Jobs presently use both an Error object in the case of the create job,
and char strings in the case of generic errors elsewhere.

Unify the two paths as just j->err, and remove the extra argument from
job_completed. The integer error code for job_completed is kept for now,
to be removed shortly in a separate patch.

Signed-off-by: John Snow <jsnow@redhat.com>
---
 block/backup.c            |  2 +-
 block/commit.c            |  2 +-
 block/create.c            |  5 ++---
 block/mirror.c            |  2 +-
 block/stream.c            |  2 +-
 include/qemu/job.h        | 14 ++++++++------
 job-qmp.c                 |  5 +++--
 job.c                     | 18 ++++++------------
 tests/test-bdrv-drain.c   |  2 +-
 tests/test-blockjob-txn.c |  2 +-
 tests/test-blockjob.c     |  2 +-
 11 files changed, 26 insertions(+), 30 deletions(-)

diff --git a/block/backup.c b/block/backup.c
index 5d47781840..1e965d54e5 100644
--- a/block/backup.c
+++ b/block/backup.c
@@ -388,7 +388,7 @@ static void backup_complete(Job *job, void *opaque)
 {
     BackupCompleteData *data = opaque;
 
-    job_completed(job, data->ret, NULL);
+    job_completed(job, data->ret);
     g_free(data);
 }
 
diff --git a/block/commit.c b/block/commit.c
index a0ea86ff64..4a17bb73ec 100644
--- a/block/commit.c
+++ b/block/commit.c
@@ -117,7 +117,7 @@ static void commit_complete(Job *job, void *opaque)

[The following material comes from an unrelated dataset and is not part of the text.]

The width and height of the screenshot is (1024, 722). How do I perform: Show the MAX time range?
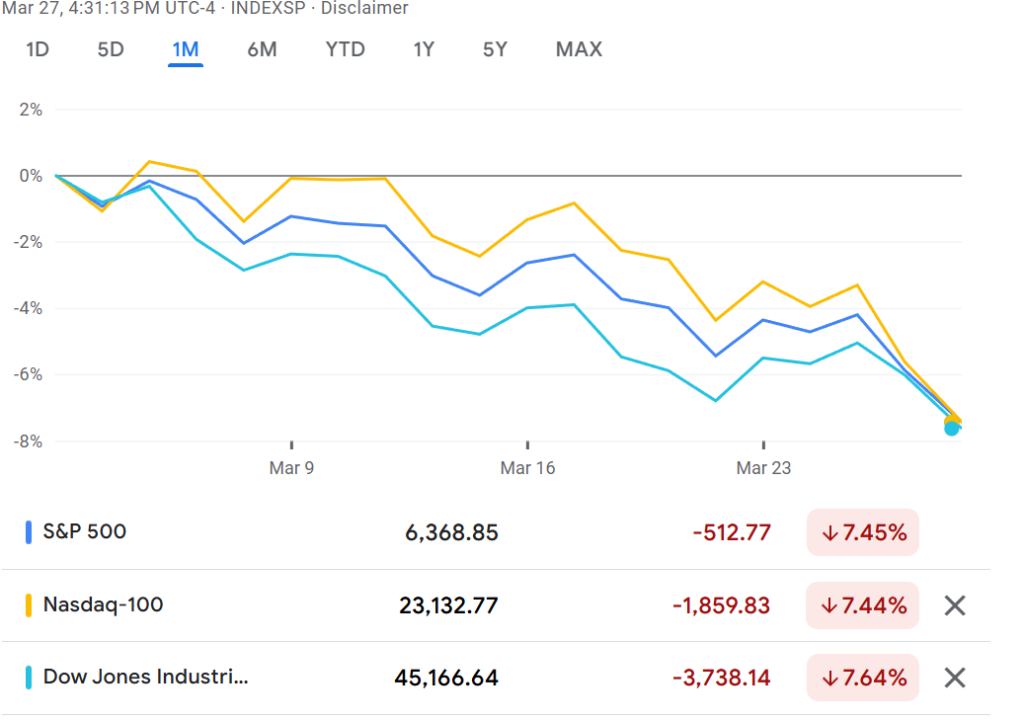pyautogui.click(x=579, y=49)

      * bdrv_set_backing_hd() to fail. */
     block_job_remove_all_bdrv(bjob);
 
-    job_completed(job, ret, NULL);
+    job_completed(job, ret);
     g_free(data);
 
     /* If bdrv_drop_intermediate() didn't already do that, remove the commit
diff --git a/block/create.c b/block/create.c
index 04733c3618..26a385c6c7 100644
--- a/block/create.c
+++ b/block/create.c
@@ -35,14 +35,13 @@ typedef struct BlockdevCreateJob {
     BlockDriver *drv;
     BlockdevCreateOptions *opts;
     int ret;
-    Error *err;
 } BlockdevCreateJob;
 
 static void blockdev_create_complete(Job *job, void *opaque)
 {
     BlockdevCreateJob *s = container_of(job, BlockdevCreateJob, common);
 
-    job_completed(job, s->ret, s->err);
+    job_completed(job, s->ret);
 }
 
 static int coroutine_fn blockdev_create_run(Job *job, Error **errp)
@@ -50,7 +49,7 @@ static int coroutine_fn blockdev_create_run(Job *job, Error **errp)

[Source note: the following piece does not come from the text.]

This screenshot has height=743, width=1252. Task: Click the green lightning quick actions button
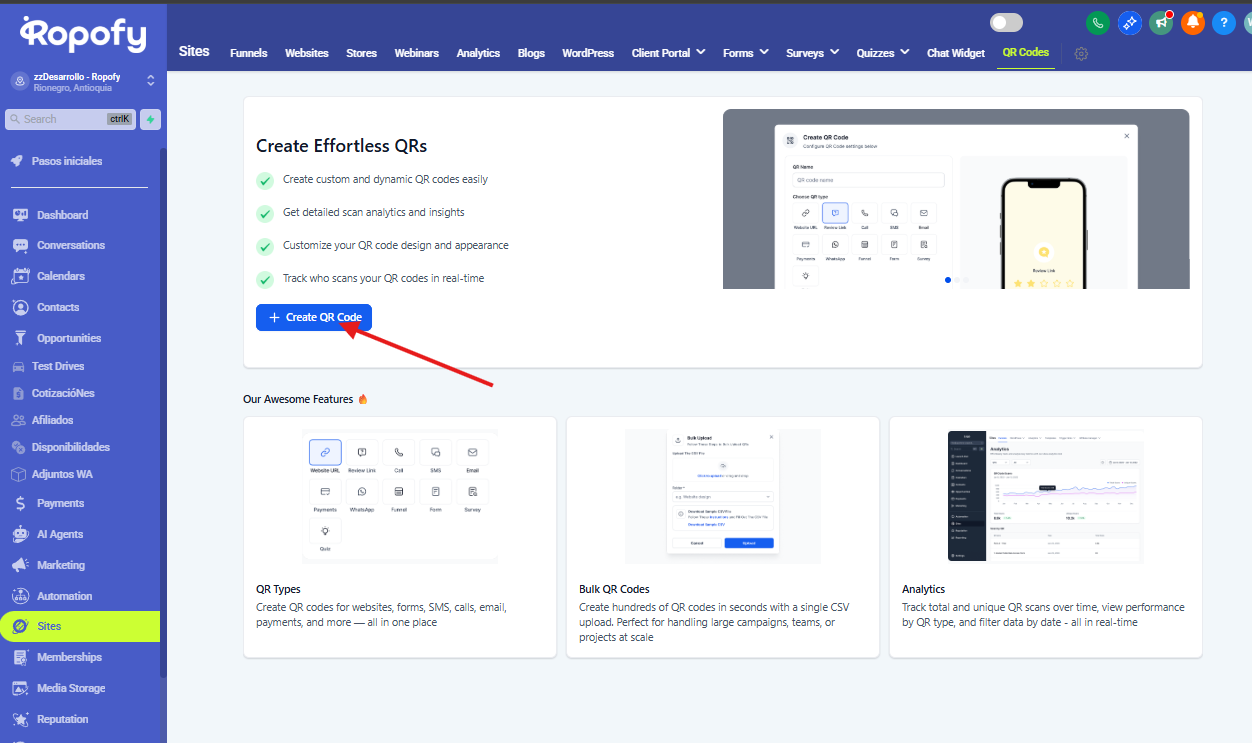click(150, 119)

     BlockdevCreateJob *s = container_of(job, BlockdevCreateJob, common);
 
     job_progress_set_remaining(&s->common, 1);
-    s->ret = s->drv->bdrv_co_create(s->opts, &s->err);
+    s->ret = s->drv->bdrv_co_create(s->opts, errp);
     job_progress_update(&s->common, 1);
 
     qapi_free_BlockdevCreateOptions(s->opts);
diff --git a/block/mirror.c b/block/mirror.c
index 691763db41..be5dc6b7b0 100644
--- a/block/mirror.c
+++ b/block/mirror.c
@@ -710,7 +710,7 @@ static void mirror_exit(Job *job, void *opaque)

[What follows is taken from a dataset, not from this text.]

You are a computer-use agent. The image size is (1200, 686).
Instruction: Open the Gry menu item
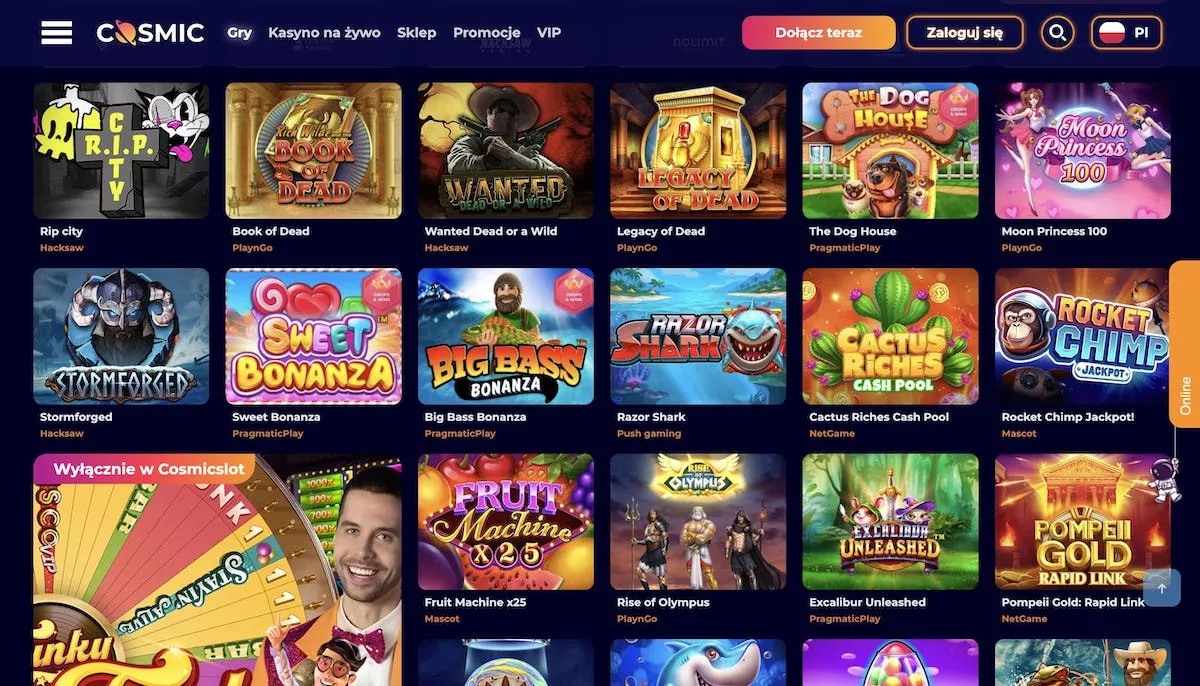239,32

     blk_insert_bs(bjob->blk, mirror_top_bs, &error_abort);
 
     bs_opaque->job = NULL;
-    job_completed(job, data->ret, NULL);
+    job_completed(job, data->ret);
 
     g_free(data);
     bdrv_drained_end(src);
diff --git a/block/stream.c b/block/stream.c
index b4b987df7e..26a775386b 100644
--- a/block/stream.c
+++ b/block/stream.c
@@ -93,7 +93,7 @@ out:
     }
 
     g_free(s->backing_file_str);
-    job_completed(job, data->ret, NULL);
+    job_completed(job, data->ret);
     g_free(data);
 }
 
diff --git a/include/qemu/job.h b/include/qemu/job.h
index 9cf463d228..e0e99870a1 100644
--- a/include/qemu/job.h
+++ b/include/qemu/job.h
@@ -124,12 +124,16 @@ typedef struct Job {
     /** Estimated progress_current value at the completion of the job */
     int64_t progress_total;
 
-    /** Error string for a failed job (NULL if, and only if, job->ret == 0) */
-    char *error;
-
     /** ret code passed to job_completed. */
     int ret;
 
+    /**
+     * Error object for a failed job.
+     * If job->ret is nonzero and an error object was not set, it will be set
+     * to strerror(-job->ret) during job_completed.
+     */
+    Error *err;
+
     /** The completion function that will be called when the job completes.  */
     BlockCompletionFunc *cb;
 
@@ -484,15 +488,13 @@ void job_transition_to_ready(Job *job);
 /**
  * @job: The job being completed.
  * @ret: The status code.
- * @error: The error message for a failing job (only with @ret < 0). If @ret is
- *         negative, but NULL is given for @error, strerror() is used.
  *
  * Marks @job as completed. If @ret is non-zero, the job transaction it is part
  * of is aborted. If @ret is zero, the job moves into the WAITING state. If it
  * is the last job to complete in its transaction, all jobs in the transaction
  * move from WAITING to PENDING.
  */
-void job_completed(Job *job, int ret, Error *error);
+void job_completed(Job *job, int ret);
 
 /** Asynchronously complete the specified @job. */
 void job_complete(Job *job, Error **errp);
diff --git a/job-qmp.c b/job-qmp.c
index 410775df61..a969b2bbf0 100644
--- a/job-qmp.c
+++ b/job-qmp.c
@@ -146,8 +146,9 @@ static JobInfo *job_query_single(Job *job, Error **errp)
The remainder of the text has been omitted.